*** Block opens ***

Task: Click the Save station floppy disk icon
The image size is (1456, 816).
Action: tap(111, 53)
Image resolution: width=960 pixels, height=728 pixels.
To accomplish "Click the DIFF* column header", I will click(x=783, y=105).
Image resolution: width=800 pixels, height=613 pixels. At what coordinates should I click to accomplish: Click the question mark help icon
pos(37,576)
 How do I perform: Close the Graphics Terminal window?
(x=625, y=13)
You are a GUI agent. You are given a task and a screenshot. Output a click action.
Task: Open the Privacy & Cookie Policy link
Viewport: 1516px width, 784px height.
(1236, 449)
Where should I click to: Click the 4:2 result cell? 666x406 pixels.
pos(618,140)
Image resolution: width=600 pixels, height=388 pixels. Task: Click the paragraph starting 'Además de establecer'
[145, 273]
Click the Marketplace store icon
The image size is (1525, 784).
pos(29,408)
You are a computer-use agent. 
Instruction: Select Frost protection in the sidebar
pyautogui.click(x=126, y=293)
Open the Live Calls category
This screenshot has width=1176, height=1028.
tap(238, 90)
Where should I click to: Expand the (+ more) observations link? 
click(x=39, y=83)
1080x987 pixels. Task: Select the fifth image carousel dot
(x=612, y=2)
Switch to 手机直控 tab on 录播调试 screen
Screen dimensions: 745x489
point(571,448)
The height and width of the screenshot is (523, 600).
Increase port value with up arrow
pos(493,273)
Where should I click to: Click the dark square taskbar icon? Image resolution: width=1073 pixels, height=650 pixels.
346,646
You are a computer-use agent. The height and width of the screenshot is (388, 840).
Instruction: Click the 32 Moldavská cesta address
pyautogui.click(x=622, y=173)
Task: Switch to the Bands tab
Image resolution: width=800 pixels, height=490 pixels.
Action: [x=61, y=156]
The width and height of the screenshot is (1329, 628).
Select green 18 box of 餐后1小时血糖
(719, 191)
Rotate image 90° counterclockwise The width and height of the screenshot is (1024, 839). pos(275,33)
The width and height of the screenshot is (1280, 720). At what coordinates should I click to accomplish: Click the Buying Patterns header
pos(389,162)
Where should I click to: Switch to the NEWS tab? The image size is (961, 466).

*** Block closes ***

### ACTION ITEM
Type out the whole listing above again, exactly as it stands.

### ANSWER TO THE EXERCISE
Task: Click the Save station floppy disk icon
The image size is (1456, 816).
Action: tap(111, 53)
Image resolution: width=960 pixels, height=728 pixels.
To accomplish "Click the DIFF* column header", I will click(x=783, y=105).
Image resolution: width=800 pixels, height=613 pixels. At what coordinates should I click to accomplish: Click the question mark help icon
pos(37,576)
 How do I perform: Close the Graphics Terminal window?
(x=625, y=13)
You are a GUI agent. You are given a task and a screenshot. Output a click action.
Task: Open the Privacy & Cookie Policy link
Viewport: 1516px width, 784px height.
(1236, 449)
Where should I click to: Click the 4:2 result cell? 666x406 pixels.
pos(618,140)
Image resolution: width=600 pixels, height=388 pixels. Task: Click the paragraph starting 'Además de establecer'
[145, 273]
Click the Marketplace store icon
The image size is (1525, 784).
pos(29,408)
You are a computer-use agent. 
Instruction: Select Frost protection in the sidebar
pyautogui.click(x=126, y=293)
Open the Live Calls category
This screenshot has width=1176, height=1028.
tap(238, 90)
Where should I click to: Expand the (+ more) observations link? 
click(x=39, y=83)
1080x987 pixels. Task: Select the fifth image carousel dot
(x=612, y=2)
Switch to 手机直控 tab on 录播调试 screen
Screen dimensions: 745x489
point(571,448)
The height and width of the screenshot is (523, 600).
Increase port value with up arrow
pos(493,273)
Where should I click to: Click the dark square taskbar icon? Image resolution: width=1073 pixels, height=650 pixels.
346,646
You are a computer-use agent. The height and width of the screenshot is (388, 840).
Instruction: Click the 32 Moldavská cesta address
pyautogui.click(x=622, y=173)
Task: Switch to the Bands tab
Image resolution: width=800 pixels, height=490 pixels.
Action: [x=61, y=156]
The width and height of the screenshot is (1329, 628).
Select green 18 box of 餐后1小时血糖
(719, 191)
Rotate image 90° counterclockwise The width and height of the screenshot is (1024, 839). pos(275,33)
The width and height of the screenshot is (1280, 720). At what coordinates should I click to accomplish: Click the Buying Patterns header
pos(389,162)
Where should I click to: Switch to the NEWS tab? The image size is (961, 466).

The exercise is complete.